- EXCERPTED TEXT:
[Start of Attachment]
But far from being cowed, students soon began re-building their barricades out of anything else they could find.

Instead of abandoning their posts, protesters are once again digging in.

With the nails removed, the youth piled the wood onto a handcart. Two young men wheeled it past a new barricade — one with pieces of wood interlaced with metal and large swaths of beige carpet fastened over the contraption. The men zoomed out to Queensway, a wide road where a crowd of about 200 had gathered. A trellis of bamboo scaffolding jutted skyward, rising from a heap of metal and plastic street barriers topped with wood slats and metal rods, knotted with plastic wrap, steel wire, and bundles of plastic ties. The bamboo rods reached higher than a nearby pedestrian bridge, the ends sawed off to make them sharp. Every head was tipped upward, toward two men who balanced on bamboo scaffolding while knotting a series of plastic ties.

The crowd burst into applause. “This is Hong Kong! They will never beat us!” cried Chris Wong, 26, a healthcare worker. A New Yorker in his 20s named Joe stepped up to the barrier, narrating the scene into his cell phone pressed to his ear. “It’s like Les Mis,” he told the caller.
[End of Attachment]
- DATASET SECTION:
[Start of Attachment]
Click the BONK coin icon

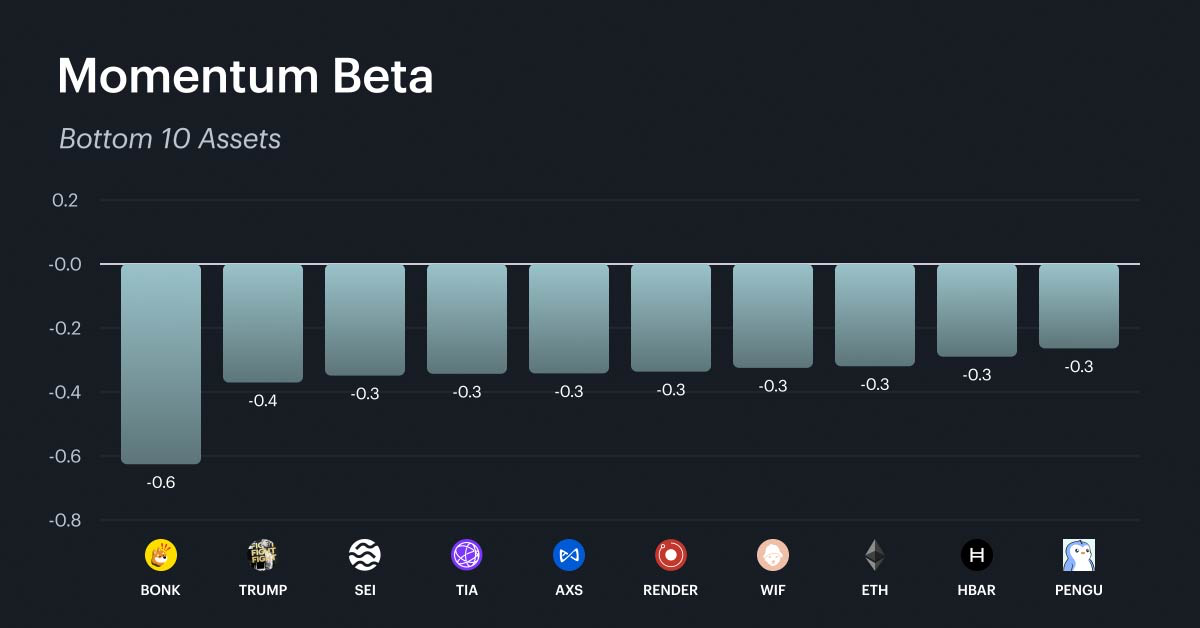(x=161, y=554)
[End of Attachment]
- TASK LIST:
1. In the passage about the Hong Kong protest barricades, about how many people had gathered on Queensway?
2. Continue the passage about the Hong Kong protest barricades from its last sentence.

- ANSWERS FOR THE TASKS:
1. About 200.

2.
Innana Chow jumped deftly from a horizontal bamboo pole to the street. A compact man with cat-like grace, he was one of five scaffolding workers there Monday night, none of whom knew the others. But he said they had similar goals. “I want to build something to protect the students,” said Chow, who is 25.

At the base, a team of about 30 construction workers — deeply tanned, with long, lithe muscles — re-checked the plastic ties at the barricade’s base. They don’t work together, but all are friends on Facebook in a group started by construction worker Kruzo Cheuck as a way to socialize. Cheuck said the workers didn’t like that their trade association leaders had blamed the student movement for a recent lack of work. Construction jobs had slowed, and 2,000 workers have been idle, through no fault of the protesters, he said. “We came because we think we are being used,” said worker Manson Lau.

Instead, the workers taught the youth how most anything could be used to block vehicles and protect their turf. Metal bars were joined with chains or wads of twist ties slathered in glue and swaddled in plastic wrap — to make it impossible for the police to simply cut them free. Bamboo poles, brought by the workers, were in abundance. At one barricade, about 20 rods affixed to the metal barriers jut straight out like swords. The ends were sheathed in plastic wrap or bottles, to prevent passersby from injury.

When the crew ran short of metal structures at the east end of Queensway, a central tram route, the team created a matrix of bamboo rods that threaded through trash bins. Wet cement affixed the contraption to the pavement. About 150 feet away, eight police officers stood watching. “We should get the ‘Occupy Best Design of the Year’ award,” exclaimed Max Lee, a 28-year-old environmental consultant. “I don’t think a tank can get in,” said friend Desmond Wai, 30, an assistant manager at a fashion company.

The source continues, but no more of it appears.